_Task description_: Which lines of the data contain the string "Kesehatan"? Show each of them.
■ ■ ■
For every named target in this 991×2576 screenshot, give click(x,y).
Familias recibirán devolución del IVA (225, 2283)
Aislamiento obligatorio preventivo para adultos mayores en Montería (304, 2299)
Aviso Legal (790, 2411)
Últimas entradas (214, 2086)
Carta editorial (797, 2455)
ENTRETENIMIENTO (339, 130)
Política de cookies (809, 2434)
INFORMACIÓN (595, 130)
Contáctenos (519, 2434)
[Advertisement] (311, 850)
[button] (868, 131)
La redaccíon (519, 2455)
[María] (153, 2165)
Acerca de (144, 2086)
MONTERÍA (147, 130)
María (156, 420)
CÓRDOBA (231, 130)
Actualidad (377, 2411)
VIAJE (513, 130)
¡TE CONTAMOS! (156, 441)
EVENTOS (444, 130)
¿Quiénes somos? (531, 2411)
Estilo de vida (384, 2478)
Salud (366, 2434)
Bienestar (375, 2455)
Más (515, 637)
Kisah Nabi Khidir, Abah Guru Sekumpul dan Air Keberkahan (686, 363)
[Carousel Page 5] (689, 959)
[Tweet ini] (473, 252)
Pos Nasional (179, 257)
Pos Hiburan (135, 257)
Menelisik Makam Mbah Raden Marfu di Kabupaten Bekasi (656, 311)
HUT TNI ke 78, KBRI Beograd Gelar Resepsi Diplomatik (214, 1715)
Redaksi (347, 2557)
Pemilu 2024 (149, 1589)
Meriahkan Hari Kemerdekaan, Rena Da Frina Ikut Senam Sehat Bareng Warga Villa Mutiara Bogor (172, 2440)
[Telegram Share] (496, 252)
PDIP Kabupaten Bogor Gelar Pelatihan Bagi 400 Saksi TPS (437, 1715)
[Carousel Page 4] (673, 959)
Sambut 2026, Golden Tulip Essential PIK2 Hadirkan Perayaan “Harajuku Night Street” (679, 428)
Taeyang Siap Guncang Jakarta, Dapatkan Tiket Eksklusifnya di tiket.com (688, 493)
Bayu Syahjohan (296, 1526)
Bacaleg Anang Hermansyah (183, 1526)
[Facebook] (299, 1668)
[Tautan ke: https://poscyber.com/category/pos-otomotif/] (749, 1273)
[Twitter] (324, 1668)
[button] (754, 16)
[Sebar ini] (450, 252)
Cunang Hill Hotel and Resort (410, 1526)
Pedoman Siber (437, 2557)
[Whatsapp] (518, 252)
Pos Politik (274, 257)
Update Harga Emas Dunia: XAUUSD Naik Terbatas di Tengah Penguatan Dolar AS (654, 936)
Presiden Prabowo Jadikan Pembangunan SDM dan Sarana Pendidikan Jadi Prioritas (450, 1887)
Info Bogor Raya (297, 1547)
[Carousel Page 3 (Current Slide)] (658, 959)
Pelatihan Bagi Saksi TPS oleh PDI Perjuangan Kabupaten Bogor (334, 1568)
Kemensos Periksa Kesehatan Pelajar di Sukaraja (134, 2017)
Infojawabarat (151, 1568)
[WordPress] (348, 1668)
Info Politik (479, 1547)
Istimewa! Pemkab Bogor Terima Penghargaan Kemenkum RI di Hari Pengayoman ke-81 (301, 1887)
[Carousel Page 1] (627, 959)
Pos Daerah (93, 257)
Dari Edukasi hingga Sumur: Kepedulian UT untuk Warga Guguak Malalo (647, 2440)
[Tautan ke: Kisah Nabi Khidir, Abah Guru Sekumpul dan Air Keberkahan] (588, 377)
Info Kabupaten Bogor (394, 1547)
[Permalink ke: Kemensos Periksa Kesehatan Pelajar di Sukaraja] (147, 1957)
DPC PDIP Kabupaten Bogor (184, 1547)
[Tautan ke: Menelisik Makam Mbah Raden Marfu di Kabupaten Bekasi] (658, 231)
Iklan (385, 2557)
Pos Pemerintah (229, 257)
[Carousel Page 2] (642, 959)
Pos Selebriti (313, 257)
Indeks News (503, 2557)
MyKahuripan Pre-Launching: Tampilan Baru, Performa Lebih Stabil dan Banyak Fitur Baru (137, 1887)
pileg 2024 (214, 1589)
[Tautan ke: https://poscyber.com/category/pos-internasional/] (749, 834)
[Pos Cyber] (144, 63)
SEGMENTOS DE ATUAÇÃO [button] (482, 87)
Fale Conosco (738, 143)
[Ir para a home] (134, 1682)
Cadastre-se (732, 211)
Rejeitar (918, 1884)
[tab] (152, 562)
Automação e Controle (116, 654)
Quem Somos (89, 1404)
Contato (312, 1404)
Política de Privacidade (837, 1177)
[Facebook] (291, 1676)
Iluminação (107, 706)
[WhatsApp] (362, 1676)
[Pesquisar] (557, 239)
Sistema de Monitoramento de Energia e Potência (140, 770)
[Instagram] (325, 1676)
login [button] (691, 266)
■ ■ ■
_Response_:
Kemensos Periksa Kesehatan Pelajar di Sukaraja (134, 2017)
[Permalink ke: Kemensos Periksa Kesehatan Pelajar di Sukaraja] (147, 1957)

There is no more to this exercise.